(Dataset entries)
☆ ☆ ☆ ☆

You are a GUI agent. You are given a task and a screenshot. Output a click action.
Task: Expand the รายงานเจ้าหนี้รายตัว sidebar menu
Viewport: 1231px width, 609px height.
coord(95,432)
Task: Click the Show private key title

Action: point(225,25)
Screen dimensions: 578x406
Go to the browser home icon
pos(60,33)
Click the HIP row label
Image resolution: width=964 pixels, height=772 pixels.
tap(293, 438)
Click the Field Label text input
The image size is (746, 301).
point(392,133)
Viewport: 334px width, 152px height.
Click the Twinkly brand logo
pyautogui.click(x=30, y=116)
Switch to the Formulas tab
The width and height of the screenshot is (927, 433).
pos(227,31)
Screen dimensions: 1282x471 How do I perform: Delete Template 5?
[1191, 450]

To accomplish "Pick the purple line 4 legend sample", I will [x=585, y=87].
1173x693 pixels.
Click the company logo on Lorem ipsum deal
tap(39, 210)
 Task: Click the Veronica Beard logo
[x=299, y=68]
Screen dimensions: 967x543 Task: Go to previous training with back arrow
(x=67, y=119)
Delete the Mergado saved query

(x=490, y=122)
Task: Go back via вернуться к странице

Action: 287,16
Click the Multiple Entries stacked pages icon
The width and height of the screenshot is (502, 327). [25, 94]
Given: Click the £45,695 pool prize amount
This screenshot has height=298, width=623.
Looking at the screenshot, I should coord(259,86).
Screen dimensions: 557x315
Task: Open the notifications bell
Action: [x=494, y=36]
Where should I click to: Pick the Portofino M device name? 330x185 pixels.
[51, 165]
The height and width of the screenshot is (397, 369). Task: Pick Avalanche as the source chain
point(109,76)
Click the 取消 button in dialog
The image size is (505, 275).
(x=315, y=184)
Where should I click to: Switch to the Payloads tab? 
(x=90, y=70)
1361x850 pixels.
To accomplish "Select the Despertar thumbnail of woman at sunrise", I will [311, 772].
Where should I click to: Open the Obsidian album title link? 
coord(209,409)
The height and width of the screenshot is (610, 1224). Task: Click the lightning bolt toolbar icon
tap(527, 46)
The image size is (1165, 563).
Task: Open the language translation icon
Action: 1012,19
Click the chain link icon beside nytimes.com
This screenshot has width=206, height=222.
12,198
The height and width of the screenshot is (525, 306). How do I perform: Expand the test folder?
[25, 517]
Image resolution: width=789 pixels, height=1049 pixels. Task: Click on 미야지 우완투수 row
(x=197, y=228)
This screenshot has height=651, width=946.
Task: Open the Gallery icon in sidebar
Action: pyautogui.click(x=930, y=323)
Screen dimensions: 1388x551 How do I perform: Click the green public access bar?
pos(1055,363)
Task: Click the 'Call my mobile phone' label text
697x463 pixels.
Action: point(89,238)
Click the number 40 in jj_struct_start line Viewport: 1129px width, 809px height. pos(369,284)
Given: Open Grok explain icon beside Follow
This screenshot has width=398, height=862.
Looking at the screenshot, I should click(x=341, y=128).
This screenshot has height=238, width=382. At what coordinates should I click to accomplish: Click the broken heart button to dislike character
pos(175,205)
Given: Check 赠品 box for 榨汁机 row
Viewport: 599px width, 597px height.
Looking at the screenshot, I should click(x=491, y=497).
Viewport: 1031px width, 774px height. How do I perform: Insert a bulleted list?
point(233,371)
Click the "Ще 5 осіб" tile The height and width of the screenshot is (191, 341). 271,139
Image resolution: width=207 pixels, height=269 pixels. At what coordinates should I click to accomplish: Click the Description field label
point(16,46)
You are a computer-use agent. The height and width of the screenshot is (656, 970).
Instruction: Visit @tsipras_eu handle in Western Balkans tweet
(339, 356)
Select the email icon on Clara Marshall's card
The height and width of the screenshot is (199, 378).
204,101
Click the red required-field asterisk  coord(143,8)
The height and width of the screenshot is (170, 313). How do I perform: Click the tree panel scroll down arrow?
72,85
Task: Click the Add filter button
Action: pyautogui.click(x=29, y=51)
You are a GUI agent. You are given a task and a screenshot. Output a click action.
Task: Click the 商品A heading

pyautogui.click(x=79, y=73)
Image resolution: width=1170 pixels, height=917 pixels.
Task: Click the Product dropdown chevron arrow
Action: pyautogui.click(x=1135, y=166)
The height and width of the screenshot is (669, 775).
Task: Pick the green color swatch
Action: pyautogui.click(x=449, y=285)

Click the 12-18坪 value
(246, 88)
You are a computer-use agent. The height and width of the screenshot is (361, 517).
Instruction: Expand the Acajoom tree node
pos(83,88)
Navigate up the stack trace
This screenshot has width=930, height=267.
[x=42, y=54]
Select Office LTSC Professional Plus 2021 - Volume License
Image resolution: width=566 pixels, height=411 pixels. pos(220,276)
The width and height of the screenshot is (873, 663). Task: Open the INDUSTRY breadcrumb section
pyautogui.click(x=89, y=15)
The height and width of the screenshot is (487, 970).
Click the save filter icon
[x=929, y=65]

☆ ☆ ☆ ☆

What is being asked:
Copy out each line of the records above that includes "beside".

Result of this task:
Click the chain link icon beside nytimes.com
Given: Open Grok explain icon beside Follow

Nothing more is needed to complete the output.